All nodes are reached, so output is possible.

This confirms that multiple children sharing a parent do not break validity as long as everything stays connected.

Example 2

Input:

“Basil, son of Alexios”

“Procopius, son of Constantine”

Two disconnected pairs exist.

Step Node Queue Visited
Start Basil [Basil] {Basil, Alexios}
End BFS - [] only first component

Nodes involving Procopius and Constantine remain unvisited.

This demonstrates that disconnected ancestral clusters cannot be unified into a single root without inventing relations, so the answer is impossible.

Complexity Analysis

Measure Complexity Explanation
Time O(n) Each relation is processed once to build adjacency, and BFS visits each node and edge once
Space O(n) Storage for name mapping, adjacency list, and visited array

The linear behavior fits comfortably within constraints of 100000 relations, and the memory usage is proportional to the number of unique names.

Test Cases

import sys, io

def run(inp: str) -> str:
    sys.stdin = io.StringIO(inp)
    from collections import defaultdict, deque

    n = int(input())
    id_map = {}
    adj = defaultdict(list)
    idx = 0

    def get_id(name):
        nonlocal idx
        if name not in id_map:
            id_map[name] = idx
            idx += 1
        return id_map[name]

    for _ in range(n):
        line = input().strip()
        a, b = line.split(", son of ")
        a = get_id(a)
        b = get_id(b)
        adj[a].append(b)
        adj[b].append(a)

    if idx == 0:
        return "possible"

    visited = [False] * idx
    q = deque([0])
    visited[0] = True

    while q:
        u = q.popleft()
        for v in adj[u]:
            if not visited[v]:
                visited[v] = True
                q.append(v)

    return "possible" if all(visited) else "impossible"

# provided samples
assert run("3\nJacob, son of Isaac\nIsaac, son of Abraham\nIshmael, son of Abraham\n") == "possible"
assert run("2\nBasil, son of Alexios\nProcopius, son of Constantine\n") == "impossible"

# custom cases
assert run("1\nA, son of A\n") == "possible"
assert run("3\nA, son of B\nB, son of C\nC, son of A\n") == "possible"
assert run("4\nA, son of B\nC, son of D\nD, son of E\n") == "impossible"
assert run("0\n") == "possible"
Test input Expected output What it validates
A self-loop possible Self-parenting cycle is allowed structurally
3-cycle possible Pure cycle still forms one component
split chains impossible disconnected components
empty input possible trivial base case

Edge Cases

A self-parenting relation such as “Aaron, son of Aaron” creates a self-loop. The algorithm maps Aaron to a single node with an edge to itself. During BFS, starting from Aaron, the traversal immediately revisits the same node but does not expand further. The visited set contains only Aaron, and if no other nodes exist, the output is “possible”.

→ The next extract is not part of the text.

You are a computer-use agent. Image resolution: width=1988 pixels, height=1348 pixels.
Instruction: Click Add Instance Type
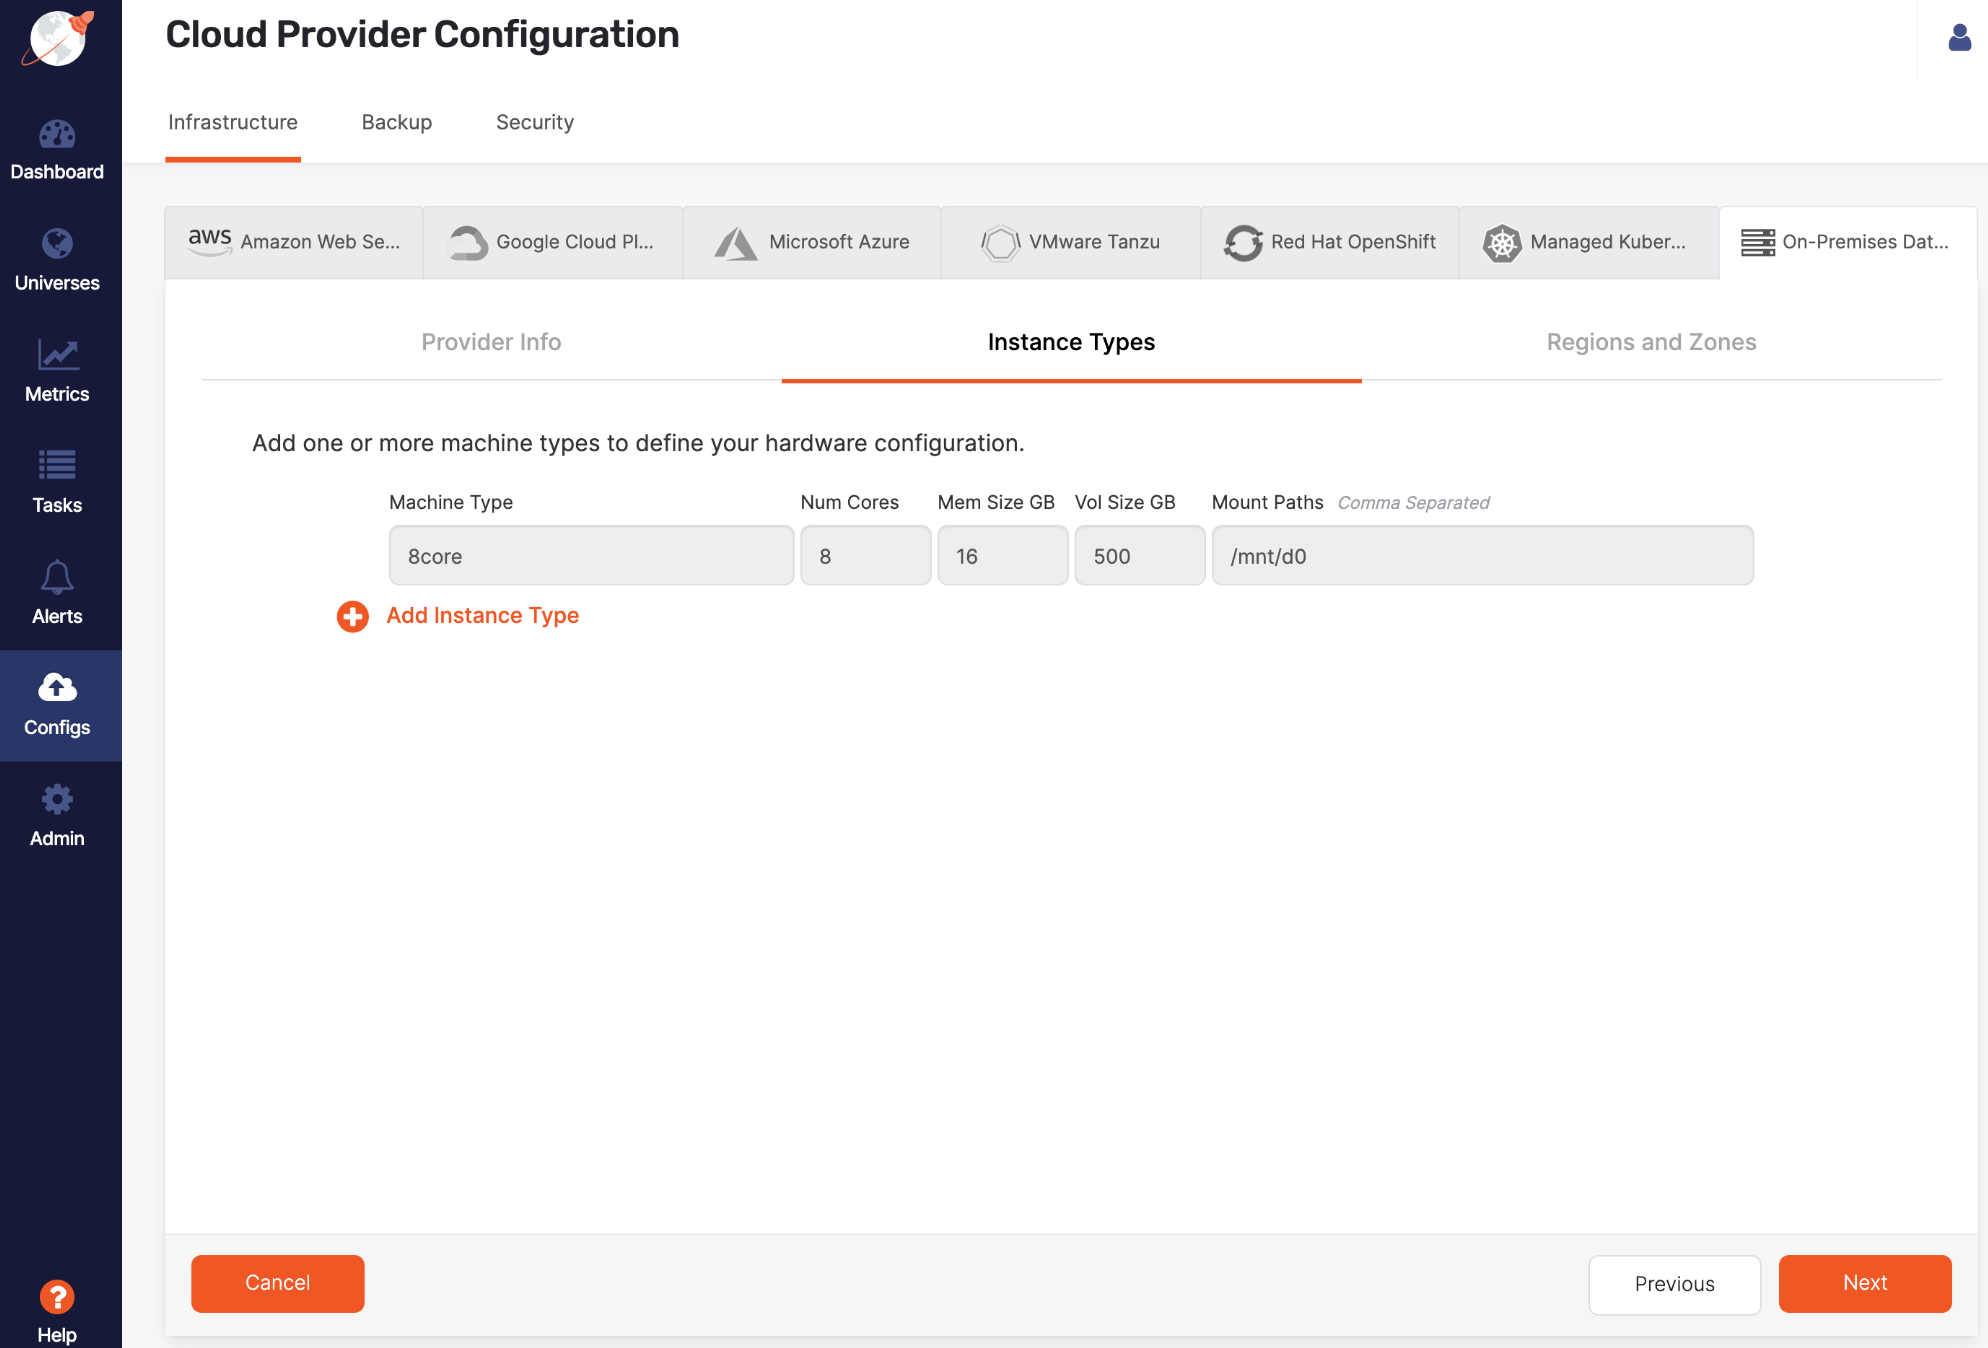[x=483, y=615]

A cycle involving multiple people such as A → B → C → A is handled similarly. BFS starting from any node will traverse the entire cycle, marking all nodes as visited. Since all nodes are within a single connected component, the algorithm outputs “possible”, correctly reflecting that a cyclic ancestry still forms one unified structure.

A disconnected forest such as A → B and C → D results in two separate BFS-reachable components. Starting from A only reaches B, leaving C and D unvisited. The algorithm correctly outputs “impossible”, since no single ancestor can connect both components without adding missing historical relations.